§ WHAT IS NEEDED
Could you copy out every one of the rows below unchanged, in the same order?

§ TASK DATA
-- START --

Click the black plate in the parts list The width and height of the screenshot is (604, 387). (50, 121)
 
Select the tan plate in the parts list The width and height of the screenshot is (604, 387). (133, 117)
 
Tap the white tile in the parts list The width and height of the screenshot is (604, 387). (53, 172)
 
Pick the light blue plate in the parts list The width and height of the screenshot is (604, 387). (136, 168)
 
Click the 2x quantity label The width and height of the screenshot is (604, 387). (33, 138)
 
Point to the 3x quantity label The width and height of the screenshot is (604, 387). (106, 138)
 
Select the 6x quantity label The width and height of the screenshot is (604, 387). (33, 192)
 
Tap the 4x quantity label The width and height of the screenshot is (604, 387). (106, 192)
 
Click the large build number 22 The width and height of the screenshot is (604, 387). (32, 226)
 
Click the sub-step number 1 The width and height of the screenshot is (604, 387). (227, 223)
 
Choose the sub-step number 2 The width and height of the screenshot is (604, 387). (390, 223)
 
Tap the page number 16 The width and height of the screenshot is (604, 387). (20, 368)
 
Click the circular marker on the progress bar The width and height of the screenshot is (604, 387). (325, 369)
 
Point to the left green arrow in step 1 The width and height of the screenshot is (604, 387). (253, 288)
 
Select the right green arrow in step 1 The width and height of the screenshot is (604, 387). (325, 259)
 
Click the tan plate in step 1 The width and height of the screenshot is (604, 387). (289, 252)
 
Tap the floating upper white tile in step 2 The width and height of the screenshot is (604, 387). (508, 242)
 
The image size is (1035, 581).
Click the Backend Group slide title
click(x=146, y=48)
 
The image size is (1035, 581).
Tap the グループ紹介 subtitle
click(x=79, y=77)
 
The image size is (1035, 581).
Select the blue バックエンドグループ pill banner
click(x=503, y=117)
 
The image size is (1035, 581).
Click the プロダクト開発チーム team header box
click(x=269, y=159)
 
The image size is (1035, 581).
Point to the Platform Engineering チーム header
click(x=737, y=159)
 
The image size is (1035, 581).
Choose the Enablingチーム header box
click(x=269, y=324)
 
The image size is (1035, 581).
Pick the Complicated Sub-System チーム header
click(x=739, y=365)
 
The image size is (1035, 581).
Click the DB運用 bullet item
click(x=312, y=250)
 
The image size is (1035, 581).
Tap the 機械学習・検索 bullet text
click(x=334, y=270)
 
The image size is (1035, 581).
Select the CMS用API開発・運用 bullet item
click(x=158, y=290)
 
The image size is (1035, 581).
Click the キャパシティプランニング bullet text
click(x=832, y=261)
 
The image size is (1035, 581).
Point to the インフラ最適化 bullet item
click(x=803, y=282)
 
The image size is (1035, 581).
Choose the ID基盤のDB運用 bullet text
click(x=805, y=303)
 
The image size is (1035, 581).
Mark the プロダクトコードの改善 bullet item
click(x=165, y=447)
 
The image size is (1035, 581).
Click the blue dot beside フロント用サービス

-- END --

§ PROBLEM SOLUTION
Click the black plate in the parts list The width and height of the screenshot is (604, 387). (50, 121)
 
Select the tan plate in the parts list The width and height of the screenshot is (604, 387). (133, 117)
 
Tap the white tile in the parts list The width and height of the screenshot is (604, 387). (53, 172)
 
Pick the light blue plate in the parts list The width and height of the screenshot is (604, 387). (136, 168)
 
Click the 2x quantity label The width and height of the screenshot is (604, 387). (33, 138)
 
Point to the 3x quantity label The width and height of the screenshot is (604, 387). (106, 138)
 
Select the 6x quantity label The width and height of the screenshot is (604, 387). (33, 192)
 
Tap the 4x quantity label The width and height of the screenshot is (604, 387). (106, 192)
 
Click the large build number 22 The width and height of the screenshot is (604, 387). (32, 226)
 
Click the sub-step number 1 The width and height of the screenshot is (604, 387). (227, 223)
 
Choose the sub-step number 2 The width and height of the screenshot is (604, 387). (390, 223)
 
Tap the page number 16 The width and height of the screenshot is (604, 387). (20, 368)
 
Click the circular marker on the progress bar The width and height of the screenshot is (604, 387). (325, 369)
 
Point to the left green arrow in step 1 The width and height of the screenshot is (604, 387). (253, 288)
 
Select the right green arrow in step 1 The width and height of the screenshot is (604, 387). (325, 259)
 
Click the tan plate in step 1 The width and height of the screenshot is (604, 387). (289, 252)
 
Tap the floating upper white tile in step 2 The width and height of the screenshot is (604, 387). (508, 242)
 
The image size is (1035, 581).
Click the Backend Group slide title
click(x=146, y=48)
 
The image size is (1035, 581).
Tap the グループ紹介 subtitle
click(x=79, y=77)
 
The image size is (1035, 581).
Select the blue バックエンドグループ pill banner
click(x=503, y=117)
 
The image size is (1035, 581).
Click the プロダクト開発チーム team header box
click(x=269, y=159)
 
The image size is (1035, 581).
Point to the Platform Engineering チーム header
click(x=737, y=159)
 
The image size is (1035, 581).
Choose the Enablingチーム header box
click(x=269, y=324)
 
The image size is (1035, 581).
Pick the Complicated Sub-System チーム header
click(x=739, y=365)
 
The image size is (1035, 581).
Click the DB運用 bullet item
click(x=312, y=250)
 
The image size is (1035, 581).
Tap the 機械学習・検索 bullet text
click(x=334, y=270)
 
The image size is (1035, 581).
Select the CMS用API開発・運用 bullet item
click(x=158, y=290)
 
The image size is (1035, 581).
Click the キャパシティプランニング bullet text
click(x=832, y=261)
 
The image size is (1035, 581).
Point to the インフラ最適化 bullet item
click(x=803, y=282)
 
The image size is (1035, 581).
Choose the ID基盤のDB運用 bullet text
click(x=805, y=303)
 
The image size is (1035, 581).
Mark the プロダクトコードの改善 bullet item
click(x=165, y=447)
 
The image size is (1035, 581).
Click the blue dot beside フロント用サービス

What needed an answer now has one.